Put the entries from the line containing "Task: Open the Get help link" through the line containing "point(510,92)" into a Markdown table with two columns, Row and Entry line, numbering each line and skipping blank ones. Do not include the pictures in your answer.

* _DATASET EXTRACT_:
═══

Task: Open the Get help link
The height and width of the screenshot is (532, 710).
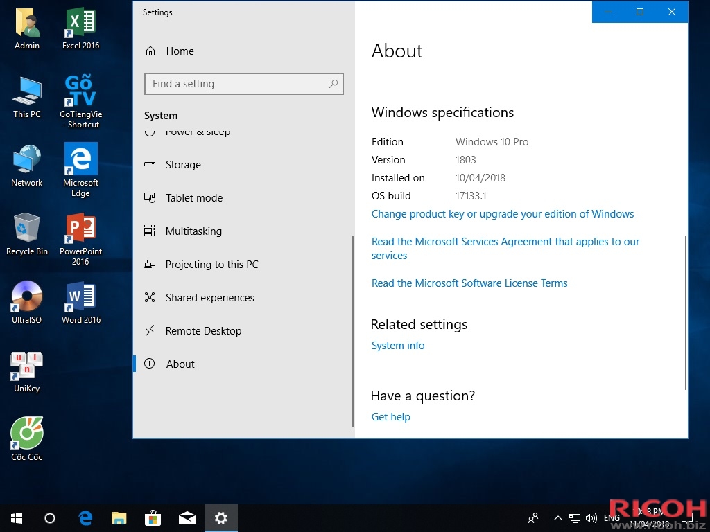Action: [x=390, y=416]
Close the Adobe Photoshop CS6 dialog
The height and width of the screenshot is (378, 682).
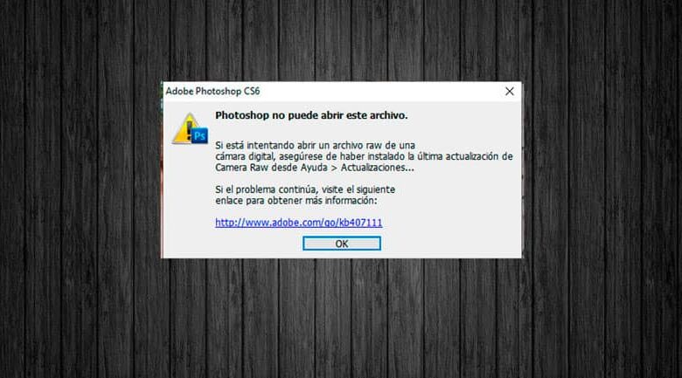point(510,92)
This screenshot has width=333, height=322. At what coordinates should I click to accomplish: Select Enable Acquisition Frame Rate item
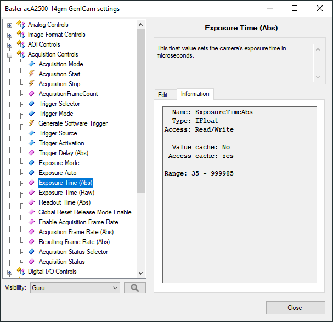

═══

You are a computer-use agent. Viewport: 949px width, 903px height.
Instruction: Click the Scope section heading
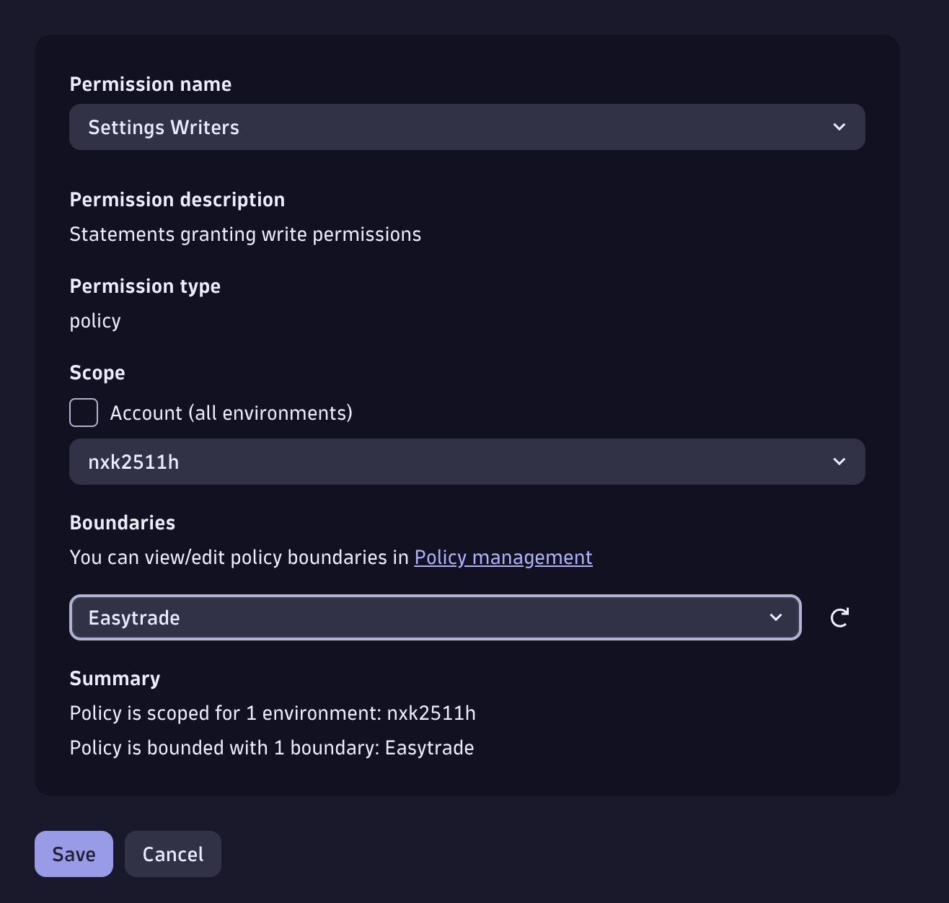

═══

* _TASK RESPONSE_:
| Row | Entry line |
|---|---|
| 1 | Task: Open the Get help link |
| 2 | The height and width of the screenshot is (532, 710). |
| 3 | Action: [x=390, y=416] |
| 4 | Close the Adobe Photoshop CS6 dialog |
| 5 | The height and width of the screenshot is (378, 682). |
| 6 | point(510,92) |